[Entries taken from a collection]
*** Begin section ***

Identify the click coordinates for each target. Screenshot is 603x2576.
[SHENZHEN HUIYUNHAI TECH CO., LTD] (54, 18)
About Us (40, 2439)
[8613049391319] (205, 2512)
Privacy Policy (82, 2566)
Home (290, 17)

*** End section ***

_Directions for this task_.
Every record above must be set down again, word for word.

_Completed exercise_.
Identify the click coordinates for each target. Screenshot is 603x2576.
[SHENZHEN HUIYUNHAI TECH CO., LTD] (54, 18)
About Us (40, 2439)
[8613049391319] (205, 2512)
Privacy Policy (82, 2566)
Home (290, 17)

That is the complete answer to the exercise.